◆ SOURCE EXTRACT:
──────────

## Annotation metrics

In this tutorial, I will show you how to use the `metrics` package in the annotations library. This library includes a wide variety of metrics commonly used to evaluate annotator (dis)agreements, as well as minimal visualisation capabilities. It has two classes: `Metrics` and `Krippendorff`. The reason I separated `Krippendorff` is because it relies on a number of costly functions upon initialisation.

In [1]:
import sys 

from disagree import metrics 
import pandas as pd 

First we will create a dummy dataset of labels. Remember that current capabilities allow for labels of ascending integers starting at zero, as no labels. So if you have the possible labels `["cat", "dog", "giraffe", None]`, you will want to convert these to `[0, 1, 2, None]`. 

The data set in this tutorial will have 15 instances of data, annotated by 3 annotators. The possible labels will be `[0, 1, 2, 3, None]`:

In [2]:
test_annotations = {"a": [None, None, None, None, None, 1, 3, 0, 1, 0, 0, 2, 2, None, 2],
                    "b": [0, None, 1, 0, 2, 2, 3, 2, None, None, None, None, None, None, None],
                    "c": [None, None, 1, 0, 2, 3, 3, None, 1, 0, 0, 2, 2, None, 3]}
df = pd.DataFrame(test_annotations)
labels = [0, 1, 2, 3] # Note that you don't need to specify the presence of None labels

First we will explore all of the different metrics available in the `Metrics` class. There are two types here: those that evaluate more than two annotators, and those that evaluate disagreements between two annotators. We will start with the former (this is just the popular Fleiss's kappa metric).

In [3]:
mets = metrics.Metrics(df, labels)

In [4]:
fleiss = mets.fleiss_kappa()
print("Fleiss kappa: {:.2f}".format(fleiss))

Fleiss kappa: -0.29


There are 5 metrics for the latter type: joint probability, Cohen's kappa, Pearson correlation, Spearman correlation, and Kendall's tau correlation. The latter 3 output a tuple of the correlation and the p-value. 

Consider an evaluation of how often annotator "b" and "c" agree:

In [5]:
cohens = mets.cohens_kappa(ann1="b", ann2="c")

In [6]:
joint = mets.joint_probability(ann1="b", ann2="c")

In [7]:
pearson = mets.correlation(ann1="b", ann2="c", measure="pearson")
spearman = mets.correlation(ann1="b", ann2="c", measure="spearman")
kendall = mets.correlation(ann1="b", ann2="c", measure="kendall")

In [8]:
print("Cohen's kappa: {:.2f}".format(cohens))
print("Joint probability: {:.2f}".format(joint))
print("Pearson's correlation: " + str(pearson))
print("Spearman's correlation: " + str(spearman))
print("Kendall's correlation: " + str(kendall))

Cohen's kappa: 0.79
Joint probability: 0.80
Pearson's correlation: (0.9417419115948373, 0.01673155107662241)
Spearman's correlation: (0.9210526315789475, 0.026310519685577894)
Kendall's correlation: (0.8888888888888888, 0.037356472445581754)


For these metrics comparing two annotators, you can visualise the metric in a matrix for all annotators by using the `metric_matrix` method. The only required argument is the function name.

──────────

◆ DATA:
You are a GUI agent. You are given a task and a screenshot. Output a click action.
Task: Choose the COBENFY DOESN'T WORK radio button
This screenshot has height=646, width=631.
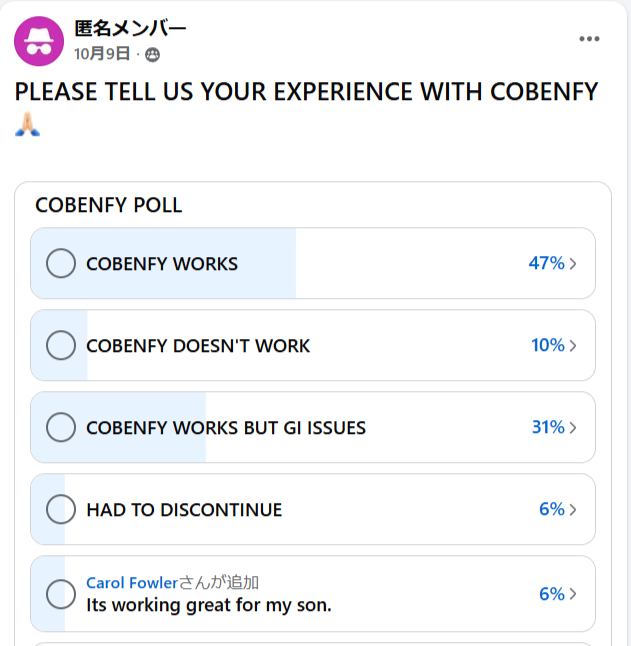tap(61, 346)
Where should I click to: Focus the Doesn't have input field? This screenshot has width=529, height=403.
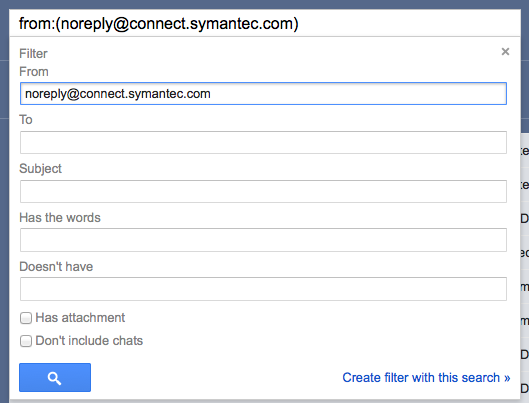pyautogui.click(x=263, y=289)
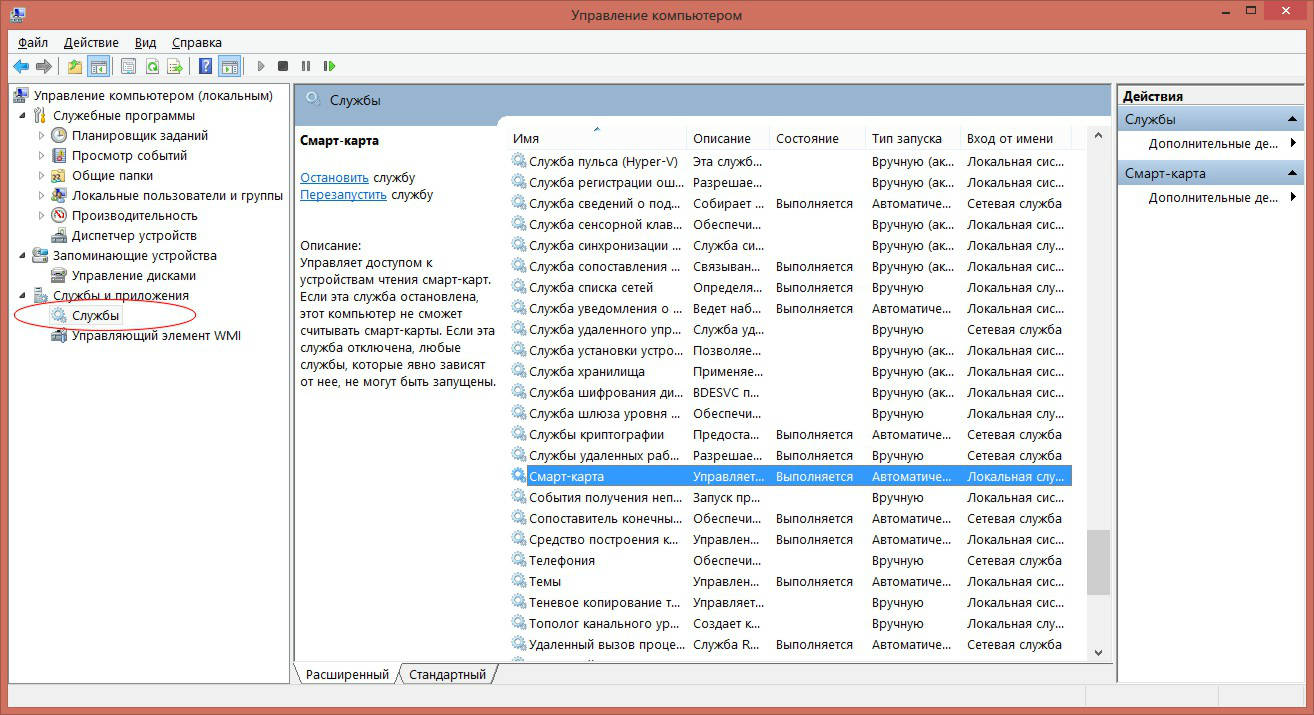Click the Up one level folder icon

coord(75,66)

──────────

◆ EXERCISE PROMPT:
State whether each statement below agrees with the annotation metrics tutorial, answering yes or no and quoting the words of the tutorial that decide it: (a) The `Krippendorff` class was made separate because it relies on costly functions upon initialization. (b) The tutorial's dataset is annotated by four annotators. (c) The Pearson, Spearman, and Kendall's tau correlation metrics each output a tuple of the correlation and the p-value.

◆ ANSWER TO THIS TASK:
(a) Yes: "The reason I separated `Krippendorff` is because it relies on a number of costly functions upon initialisation."
(b) No: "The data set in this tutorial will have 15 instances of data, annotated by 3 annotators."
(c) Yes: "The latter 3 output a tuple of the correlation and the p-value."